一方で、ITバブルの宴の後のつけがいろいろな形で噴出している。今後の株式市場を考えると、株式市場全体のプレミアムを楽観視することはできないであろう。
このような状況は、債券に対して株式市場全体が(十分な)プレミアムを持つことを前提としている資産運用のフレームワークに、一石を投じることになろう。それは、いろいろな時間軸の中で、より多くの投資対象(これは、株式市場の内部にも存在する)に目を向けることであり、マネジャーのスキルを見る目を養うことである。

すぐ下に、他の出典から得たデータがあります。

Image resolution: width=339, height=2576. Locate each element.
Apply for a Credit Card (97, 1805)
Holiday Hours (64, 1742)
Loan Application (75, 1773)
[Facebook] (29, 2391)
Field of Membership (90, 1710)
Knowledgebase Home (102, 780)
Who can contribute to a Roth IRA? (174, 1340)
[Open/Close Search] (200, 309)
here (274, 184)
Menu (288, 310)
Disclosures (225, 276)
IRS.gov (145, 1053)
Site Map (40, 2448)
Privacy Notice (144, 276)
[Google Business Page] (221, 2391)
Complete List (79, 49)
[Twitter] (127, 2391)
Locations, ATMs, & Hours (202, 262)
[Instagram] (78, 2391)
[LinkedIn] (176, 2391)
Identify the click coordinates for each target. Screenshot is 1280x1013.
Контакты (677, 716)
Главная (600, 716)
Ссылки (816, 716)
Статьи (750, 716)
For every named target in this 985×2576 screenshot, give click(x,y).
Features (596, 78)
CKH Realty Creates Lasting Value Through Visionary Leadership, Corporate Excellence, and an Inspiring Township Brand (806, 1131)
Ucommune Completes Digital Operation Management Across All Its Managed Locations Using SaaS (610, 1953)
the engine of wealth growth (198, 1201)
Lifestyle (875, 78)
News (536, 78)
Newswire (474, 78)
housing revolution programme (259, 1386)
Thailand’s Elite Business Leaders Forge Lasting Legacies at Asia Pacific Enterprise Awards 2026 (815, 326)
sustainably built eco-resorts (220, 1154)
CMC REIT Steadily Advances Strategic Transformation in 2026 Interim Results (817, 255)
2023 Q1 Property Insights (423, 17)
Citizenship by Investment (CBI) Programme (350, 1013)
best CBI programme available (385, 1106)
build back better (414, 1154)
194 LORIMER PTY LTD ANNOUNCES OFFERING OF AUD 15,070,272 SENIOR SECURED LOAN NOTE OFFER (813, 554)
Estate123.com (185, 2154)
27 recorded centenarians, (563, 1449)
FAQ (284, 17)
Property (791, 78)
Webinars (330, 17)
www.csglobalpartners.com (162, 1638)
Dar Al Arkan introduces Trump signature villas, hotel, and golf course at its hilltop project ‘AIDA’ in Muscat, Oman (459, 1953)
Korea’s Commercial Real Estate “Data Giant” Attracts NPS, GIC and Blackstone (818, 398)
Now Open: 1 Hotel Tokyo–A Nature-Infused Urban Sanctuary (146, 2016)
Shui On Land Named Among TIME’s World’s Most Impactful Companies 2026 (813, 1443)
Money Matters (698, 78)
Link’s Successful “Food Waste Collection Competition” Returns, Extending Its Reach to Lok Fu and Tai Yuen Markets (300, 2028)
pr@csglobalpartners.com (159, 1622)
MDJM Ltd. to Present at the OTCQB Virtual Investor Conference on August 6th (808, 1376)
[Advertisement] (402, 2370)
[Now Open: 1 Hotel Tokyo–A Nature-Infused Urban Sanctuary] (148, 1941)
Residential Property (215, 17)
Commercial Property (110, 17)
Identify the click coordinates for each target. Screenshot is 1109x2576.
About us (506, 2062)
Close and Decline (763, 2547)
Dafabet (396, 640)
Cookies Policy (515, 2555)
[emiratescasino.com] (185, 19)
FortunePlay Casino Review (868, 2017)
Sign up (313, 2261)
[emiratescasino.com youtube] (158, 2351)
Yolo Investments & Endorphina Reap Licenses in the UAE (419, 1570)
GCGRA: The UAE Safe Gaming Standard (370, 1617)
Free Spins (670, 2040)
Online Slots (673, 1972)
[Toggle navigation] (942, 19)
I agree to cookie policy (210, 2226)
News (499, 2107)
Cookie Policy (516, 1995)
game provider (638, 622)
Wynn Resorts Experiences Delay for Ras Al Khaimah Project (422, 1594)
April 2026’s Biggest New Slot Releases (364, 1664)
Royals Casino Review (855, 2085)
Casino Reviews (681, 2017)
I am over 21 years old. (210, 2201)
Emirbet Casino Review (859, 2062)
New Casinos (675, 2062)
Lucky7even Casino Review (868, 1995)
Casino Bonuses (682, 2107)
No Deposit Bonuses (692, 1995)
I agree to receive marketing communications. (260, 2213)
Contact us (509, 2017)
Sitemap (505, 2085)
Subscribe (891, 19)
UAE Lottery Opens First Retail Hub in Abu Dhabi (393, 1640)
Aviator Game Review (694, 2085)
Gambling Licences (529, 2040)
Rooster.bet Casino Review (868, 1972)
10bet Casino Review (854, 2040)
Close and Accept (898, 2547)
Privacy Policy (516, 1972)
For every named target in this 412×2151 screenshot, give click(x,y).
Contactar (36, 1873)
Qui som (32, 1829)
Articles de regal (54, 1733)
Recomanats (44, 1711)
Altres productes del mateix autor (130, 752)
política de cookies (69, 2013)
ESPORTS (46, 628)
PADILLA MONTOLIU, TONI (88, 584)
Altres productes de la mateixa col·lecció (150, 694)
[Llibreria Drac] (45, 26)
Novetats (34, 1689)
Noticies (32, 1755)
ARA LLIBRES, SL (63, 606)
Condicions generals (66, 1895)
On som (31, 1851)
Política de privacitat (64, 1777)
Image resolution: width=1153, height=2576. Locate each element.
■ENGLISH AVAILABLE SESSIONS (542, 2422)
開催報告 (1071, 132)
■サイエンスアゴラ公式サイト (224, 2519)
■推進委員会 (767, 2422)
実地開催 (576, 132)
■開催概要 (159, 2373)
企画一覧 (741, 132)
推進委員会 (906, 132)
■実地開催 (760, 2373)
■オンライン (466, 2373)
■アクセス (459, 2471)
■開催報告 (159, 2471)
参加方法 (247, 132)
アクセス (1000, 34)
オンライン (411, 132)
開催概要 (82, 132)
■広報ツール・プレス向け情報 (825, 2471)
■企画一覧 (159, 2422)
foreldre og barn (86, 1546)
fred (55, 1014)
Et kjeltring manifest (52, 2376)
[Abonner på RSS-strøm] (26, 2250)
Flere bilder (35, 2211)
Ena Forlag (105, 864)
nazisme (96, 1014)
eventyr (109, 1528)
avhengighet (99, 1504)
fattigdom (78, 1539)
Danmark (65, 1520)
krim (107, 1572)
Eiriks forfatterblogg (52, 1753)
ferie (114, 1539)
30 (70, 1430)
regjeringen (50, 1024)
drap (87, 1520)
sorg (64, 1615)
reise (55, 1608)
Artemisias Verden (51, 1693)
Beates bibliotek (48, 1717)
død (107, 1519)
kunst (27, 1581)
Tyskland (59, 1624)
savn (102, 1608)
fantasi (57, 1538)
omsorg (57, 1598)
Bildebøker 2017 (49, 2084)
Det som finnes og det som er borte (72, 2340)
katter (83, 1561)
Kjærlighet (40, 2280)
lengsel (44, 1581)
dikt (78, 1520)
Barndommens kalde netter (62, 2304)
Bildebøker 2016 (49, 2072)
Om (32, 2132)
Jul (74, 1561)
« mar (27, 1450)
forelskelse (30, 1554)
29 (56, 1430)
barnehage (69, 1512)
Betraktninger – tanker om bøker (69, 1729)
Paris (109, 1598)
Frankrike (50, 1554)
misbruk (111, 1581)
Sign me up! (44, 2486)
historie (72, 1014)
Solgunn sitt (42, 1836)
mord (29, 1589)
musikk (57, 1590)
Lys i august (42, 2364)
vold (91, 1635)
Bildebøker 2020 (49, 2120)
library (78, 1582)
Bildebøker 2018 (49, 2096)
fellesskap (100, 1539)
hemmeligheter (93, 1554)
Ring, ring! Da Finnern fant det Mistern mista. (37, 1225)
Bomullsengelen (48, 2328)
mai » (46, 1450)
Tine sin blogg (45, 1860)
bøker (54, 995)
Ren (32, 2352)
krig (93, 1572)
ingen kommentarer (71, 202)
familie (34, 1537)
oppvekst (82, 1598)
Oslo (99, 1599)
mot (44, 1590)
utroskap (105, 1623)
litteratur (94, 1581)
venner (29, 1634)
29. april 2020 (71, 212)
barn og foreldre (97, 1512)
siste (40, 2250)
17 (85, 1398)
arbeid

マネジャーのスキルと、それをマネージするスポンサーのガバナンスに対する要求レベルは上昇し続ける。それは、我々コンサルタントにとっても同様である。
現在の「ペンション・エコノミクス」は、楽観を許さない状況にある。10年以上にわたる日本は言うに及ばず、コントリビューション・ホリデーを謳歌してきた米国のグローバル企業のDBも、急激な金利低下と株式市場の下落により、ファンディング・レベルが急速に悪化している。DCも株価上昇時には覆い隠されていた問題が顕在化しており、米国のベビーブーマー世代や英国でも、老後の保障に対する不安が台頭してきている。
「ペンション・クライシス」とも言える状況だが、危機はネガティブなことばかりではない。
危機によって、それまで見過ごされてきた問題が明確になり、解決するためのインセンティブが働く。そもそも先送りできない状態であるから、議論のスピードも速まる。状況が困難であることは明白だが、危機的な状況は、あるべき方向を明確にするという効用がある。
「悲観」は、何も生み出さない。
足元の苦しい試行錯誤にめげない「楽観」こそが、すべての原動力である。